__Exercise__.
Using the listing, copy each whole line that features "below".

__Records shown__.
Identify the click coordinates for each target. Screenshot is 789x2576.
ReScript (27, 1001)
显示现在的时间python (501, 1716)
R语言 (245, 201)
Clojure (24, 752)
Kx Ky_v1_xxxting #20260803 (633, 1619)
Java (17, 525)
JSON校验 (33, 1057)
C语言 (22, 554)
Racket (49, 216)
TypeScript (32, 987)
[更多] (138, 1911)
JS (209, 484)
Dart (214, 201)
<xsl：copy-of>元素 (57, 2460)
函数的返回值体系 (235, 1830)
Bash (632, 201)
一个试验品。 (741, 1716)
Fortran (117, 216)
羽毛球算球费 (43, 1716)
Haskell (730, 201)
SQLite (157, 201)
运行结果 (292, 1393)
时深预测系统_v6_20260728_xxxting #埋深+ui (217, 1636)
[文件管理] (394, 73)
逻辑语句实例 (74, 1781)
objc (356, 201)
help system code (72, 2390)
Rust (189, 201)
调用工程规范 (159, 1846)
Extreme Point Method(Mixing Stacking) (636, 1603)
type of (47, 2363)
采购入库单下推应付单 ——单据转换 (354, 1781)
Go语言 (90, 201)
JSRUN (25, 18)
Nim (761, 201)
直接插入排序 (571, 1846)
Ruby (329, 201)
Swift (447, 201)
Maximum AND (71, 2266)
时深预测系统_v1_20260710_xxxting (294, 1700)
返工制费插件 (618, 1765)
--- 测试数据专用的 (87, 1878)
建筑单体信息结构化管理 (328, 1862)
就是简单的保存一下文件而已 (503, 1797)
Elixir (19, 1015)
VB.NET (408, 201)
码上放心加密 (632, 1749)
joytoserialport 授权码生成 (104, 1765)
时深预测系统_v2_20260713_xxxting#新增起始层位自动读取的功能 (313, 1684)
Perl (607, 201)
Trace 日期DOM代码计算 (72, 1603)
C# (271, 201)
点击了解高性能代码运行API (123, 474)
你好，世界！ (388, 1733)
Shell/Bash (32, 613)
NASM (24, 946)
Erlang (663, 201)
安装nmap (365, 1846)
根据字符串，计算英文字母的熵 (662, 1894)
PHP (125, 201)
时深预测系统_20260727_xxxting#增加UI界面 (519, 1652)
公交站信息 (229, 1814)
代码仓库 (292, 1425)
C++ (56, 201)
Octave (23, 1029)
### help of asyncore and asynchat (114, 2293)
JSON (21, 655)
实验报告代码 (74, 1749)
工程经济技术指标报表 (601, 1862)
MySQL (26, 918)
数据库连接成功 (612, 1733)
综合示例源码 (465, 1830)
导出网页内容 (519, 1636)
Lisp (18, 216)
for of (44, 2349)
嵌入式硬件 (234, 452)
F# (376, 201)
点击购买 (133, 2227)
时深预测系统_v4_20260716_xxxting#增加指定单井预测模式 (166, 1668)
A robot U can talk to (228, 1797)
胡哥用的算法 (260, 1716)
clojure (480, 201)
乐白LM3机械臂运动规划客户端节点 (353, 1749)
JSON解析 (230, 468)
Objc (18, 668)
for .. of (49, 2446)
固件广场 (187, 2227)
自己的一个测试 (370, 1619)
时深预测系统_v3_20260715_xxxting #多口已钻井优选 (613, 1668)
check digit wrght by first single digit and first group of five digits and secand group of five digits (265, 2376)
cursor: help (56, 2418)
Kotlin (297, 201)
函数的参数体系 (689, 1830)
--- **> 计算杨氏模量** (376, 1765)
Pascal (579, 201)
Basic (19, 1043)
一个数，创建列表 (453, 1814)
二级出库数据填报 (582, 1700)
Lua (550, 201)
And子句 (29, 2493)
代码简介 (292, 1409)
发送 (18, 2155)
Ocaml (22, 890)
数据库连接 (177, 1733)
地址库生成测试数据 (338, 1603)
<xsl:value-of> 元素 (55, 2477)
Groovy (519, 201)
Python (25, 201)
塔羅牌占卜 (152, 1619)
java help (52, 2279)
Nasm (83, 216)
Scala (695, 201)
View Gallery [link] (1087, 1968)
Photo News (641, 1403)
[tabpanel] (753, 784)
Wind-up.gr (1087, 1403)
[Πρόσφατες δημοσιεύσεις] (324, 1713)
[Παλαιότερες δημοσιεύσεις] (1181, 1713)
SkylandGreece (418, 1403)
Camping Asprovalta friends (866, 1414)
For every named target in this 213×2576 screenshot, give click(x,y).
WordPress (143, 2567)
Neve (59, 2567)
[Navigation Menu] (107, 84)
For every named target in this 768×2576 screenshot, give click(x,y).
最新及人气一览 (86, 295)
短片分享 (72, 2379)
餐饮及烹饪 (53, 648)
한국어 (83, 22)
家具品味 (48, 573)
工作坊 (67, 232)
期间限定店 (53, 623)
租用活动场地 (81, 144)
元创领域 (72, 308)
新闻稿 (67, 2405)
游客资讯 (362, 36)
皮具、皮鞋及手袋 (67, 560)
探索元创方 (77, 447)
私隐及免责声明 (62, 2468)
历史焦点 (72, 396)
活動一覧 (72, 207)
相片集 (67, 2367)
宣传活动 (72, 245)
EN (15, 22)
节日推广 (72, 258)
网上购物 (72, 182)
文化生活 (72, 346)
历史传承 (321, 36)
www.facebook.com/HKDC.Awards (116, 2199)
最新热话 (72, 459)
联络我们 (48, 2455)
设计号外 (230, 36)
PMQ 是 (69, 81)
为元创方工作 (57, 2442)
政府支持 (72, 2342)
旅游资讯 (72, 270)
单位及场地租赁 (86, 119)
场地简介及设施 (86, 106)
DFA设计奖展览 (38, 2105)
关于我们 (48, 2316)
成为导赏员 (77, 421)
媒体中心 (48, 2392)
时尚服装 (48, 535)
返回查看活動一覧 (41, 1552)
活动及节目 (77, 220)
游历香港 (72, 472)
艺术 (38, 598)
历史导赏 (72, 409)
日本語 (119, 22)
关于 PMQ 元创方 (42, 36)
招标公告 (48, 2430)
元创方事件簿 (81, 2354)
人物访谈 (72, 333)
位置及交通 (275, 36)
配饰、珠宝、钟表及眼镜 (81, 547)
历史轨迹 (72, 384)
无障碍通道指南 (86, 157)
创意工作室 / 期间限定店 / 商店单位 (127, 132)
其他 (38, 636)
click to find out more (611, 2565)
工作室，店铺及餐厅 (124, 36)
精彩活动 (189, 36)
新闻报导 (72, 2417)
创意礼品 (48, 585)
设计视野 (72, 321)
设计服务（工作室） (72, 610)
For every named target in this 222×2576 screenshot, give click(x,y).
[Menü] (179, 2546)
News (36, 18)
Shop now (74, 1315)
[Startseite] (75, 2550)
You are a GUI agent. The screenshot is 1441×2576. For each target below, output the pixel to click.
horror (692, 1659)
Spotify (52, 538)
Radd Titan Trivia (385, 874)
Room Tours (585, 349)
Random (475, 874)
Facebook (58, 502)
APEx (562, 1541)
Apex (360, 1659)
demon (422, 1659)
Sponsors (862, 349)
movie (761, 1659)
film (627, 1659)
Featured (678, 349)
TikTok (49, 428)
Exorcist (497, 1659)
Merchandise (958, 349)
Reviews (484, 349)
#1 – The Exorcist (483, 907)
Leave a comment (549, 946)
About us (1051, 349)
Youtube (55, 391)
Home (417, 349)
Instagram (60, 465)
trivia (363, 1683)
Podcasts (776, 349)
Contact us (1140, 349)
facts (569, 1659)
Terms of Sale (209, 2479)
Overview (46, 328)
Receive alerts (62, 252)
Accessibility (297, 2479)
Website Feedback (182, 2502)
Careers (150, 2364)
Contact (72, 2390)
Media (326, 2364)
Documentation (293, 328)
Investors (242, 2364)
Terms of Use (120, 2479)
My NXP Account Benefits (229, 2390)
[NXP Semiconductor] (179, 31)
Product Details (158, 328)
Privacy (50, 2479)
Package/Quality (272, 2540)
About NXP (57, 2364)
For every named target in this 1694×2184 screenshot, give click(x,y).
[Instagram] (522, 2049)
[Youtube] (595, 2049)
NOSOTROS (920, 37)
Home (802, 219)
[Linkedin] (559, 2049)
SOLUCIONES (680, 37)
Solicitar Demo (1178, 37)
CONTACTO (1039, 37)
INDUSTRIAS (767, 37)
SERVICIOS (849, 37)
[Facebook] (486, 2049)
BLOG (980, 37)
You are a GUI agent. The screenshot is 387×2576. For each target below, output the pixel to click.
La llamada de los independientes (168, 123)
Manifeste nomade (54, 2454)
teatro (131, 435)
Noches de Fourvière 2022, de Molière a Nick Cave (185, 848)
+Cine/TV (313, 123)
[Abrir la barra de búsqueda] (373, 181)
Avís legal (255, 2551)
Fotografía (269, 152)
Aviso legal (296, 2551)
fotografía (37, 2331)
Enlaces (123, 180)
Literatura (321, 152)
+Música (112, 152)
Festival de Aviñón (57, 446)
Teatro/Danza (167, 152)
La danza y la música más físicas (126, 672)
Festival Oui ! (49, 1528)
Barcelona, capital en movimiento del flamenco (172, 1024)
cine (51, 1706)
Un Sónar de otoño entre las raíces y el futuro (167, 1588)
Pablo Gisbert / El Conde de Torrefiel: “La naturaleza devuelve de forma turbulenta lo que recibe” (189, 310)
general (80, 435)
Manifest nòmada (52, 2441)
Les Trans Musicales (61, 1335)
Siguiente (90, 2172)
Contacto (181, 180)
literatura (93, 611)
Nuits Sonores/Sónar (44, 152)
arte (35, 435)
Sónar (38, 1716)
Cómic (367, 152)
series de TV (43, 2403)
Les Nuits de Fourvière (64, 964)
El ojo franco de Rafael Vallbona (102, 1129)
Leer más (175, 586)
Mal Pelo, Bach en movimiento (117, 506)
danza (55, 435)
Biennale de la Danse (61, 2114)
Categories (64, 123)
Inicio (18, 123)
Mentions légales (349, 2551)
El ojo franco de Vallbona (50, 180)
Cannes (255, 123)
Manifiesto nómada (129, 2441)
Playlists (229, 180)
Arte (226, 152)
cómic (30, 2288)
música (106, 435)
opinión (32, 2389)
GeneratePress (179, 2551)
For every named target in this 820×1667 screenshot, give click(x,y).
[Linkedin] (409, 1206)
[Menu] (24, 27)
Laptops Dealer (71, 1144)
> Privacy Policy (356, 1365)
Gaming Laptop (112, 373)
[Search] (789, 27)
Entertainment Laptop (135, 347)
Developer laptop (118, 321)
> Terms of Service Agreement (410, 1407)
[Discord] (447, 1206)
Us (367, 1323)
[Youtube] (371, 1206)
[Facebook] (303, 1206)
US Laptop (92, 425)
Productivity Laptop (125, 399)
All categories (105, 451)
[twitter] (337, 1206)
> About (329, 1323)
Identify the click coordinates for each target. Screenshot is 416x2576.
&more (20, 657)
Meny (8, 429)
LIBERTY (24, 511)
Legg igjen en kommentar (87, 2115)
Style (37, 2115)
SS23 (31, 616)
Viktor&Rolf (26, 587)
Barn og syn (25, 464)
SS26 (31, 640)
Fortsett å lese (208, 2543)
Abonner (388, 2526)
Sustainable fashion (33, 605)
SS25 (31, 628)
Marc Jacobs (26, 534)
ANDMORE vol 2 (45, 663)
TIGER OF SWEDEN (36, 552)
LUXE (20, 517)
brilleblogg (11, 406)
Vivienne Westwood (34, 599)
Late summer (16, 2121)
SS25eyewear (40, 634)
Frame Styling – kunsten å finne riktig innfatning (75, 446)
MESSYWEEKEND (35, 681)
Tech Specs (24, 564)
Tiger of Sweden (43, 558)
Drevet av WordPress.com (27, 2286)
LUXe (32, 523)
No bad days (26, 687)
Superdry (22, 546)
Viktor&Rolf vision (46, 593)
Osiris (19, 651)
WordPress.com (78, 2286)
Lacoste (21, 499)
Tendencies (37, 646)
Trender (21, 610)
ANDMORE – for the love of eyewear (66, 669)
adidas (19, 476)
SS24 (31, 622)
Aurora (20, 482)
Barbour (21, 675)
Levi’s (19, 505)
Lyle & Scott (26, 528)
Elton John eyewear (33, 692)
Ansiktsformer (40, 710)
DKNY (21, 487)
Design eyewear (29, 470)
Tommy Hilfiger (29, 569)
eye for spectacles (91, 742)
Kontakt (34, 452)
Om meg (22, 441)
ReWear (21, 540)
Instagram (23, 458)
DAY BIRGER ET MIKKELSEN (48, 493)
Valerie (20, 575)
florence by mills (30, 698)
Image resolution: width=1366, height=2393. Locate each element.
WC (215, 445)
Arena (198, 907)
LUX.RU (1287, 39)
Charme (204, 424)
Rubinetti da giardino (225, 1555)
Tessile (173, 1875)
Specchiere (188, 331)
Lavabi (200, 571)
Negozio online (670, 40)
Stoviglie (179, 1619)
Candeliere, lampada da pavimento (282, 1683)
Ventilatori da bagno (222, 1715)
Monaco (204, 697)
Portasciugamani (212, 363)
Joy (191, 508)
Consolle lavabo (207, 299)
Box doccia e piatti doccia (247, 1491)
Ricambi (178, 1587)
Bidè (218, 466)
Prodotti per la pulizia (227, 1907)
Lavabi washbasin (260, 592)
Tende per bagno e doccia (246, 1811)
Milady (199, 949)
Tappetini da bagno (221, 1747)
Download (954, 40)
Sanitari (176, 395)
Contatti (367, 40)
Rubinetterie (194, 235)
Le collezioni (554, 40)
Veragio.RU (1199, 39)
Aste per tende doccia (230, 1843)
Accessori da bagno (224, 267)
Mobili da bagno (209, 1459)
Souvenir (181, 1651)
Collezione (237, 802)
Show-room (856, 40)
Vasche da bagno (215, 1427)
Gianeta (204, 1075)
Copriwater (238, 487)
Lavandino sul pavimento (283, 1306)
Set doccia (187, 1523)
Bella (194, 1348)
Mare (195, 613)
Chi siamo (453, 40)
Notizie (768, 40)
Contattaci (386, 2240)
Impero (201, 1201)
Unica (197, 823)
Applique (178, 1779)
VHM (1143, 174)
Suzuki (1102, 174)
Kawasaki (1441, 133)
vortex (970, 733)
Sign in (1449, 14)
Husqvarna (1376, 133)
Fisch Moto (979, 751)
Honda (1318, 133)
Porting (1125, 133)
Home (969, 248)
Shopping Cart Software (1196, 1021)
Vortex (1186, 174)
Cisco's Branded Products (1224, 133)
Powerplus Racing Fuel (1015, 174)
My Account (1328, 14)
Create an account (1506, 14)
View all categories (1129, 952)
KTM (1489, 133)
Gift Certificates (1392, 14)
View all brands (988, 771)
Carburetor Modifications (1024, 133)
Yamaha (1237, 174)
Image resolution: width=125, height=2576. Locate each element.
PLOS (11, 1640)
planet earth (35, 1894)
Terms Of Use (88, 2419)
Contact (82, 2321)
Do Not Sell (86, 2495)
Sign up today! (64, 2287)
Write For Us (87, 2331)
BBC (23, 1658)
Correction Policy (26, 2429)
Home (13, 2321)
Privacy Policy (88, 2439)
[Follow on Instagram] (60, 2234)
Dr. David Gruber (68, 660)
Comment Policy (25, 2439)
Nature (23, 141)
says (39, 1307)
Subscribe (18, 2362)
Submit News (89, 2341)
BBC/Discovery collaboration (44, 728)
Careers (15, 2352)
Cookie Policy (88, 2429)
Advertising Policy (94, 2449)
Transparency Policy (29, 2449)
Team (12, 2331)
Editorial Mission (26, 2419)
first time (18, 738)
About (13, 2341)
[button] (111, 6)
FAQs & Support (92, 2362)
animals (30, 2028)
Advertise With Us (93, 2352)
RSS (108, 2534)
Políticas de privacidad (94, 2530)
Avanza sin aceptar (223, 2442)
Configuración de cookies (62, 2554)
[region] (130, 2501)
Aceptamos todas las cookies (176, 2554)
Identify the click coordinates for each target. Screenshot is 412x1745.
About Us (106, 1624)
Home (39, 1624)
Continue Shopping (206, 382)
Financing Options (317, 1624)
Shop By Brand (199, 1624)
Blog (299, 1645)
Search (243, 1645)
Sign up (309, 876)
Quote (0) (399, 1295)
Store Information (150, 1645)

__Output for this task__.
You are a GUI agent. The screenshot is 1441×2576. For each target below, output the pixel to click.
You are a GUI agent. The screenshot is 387×2576. For each target below, output the pixel to click.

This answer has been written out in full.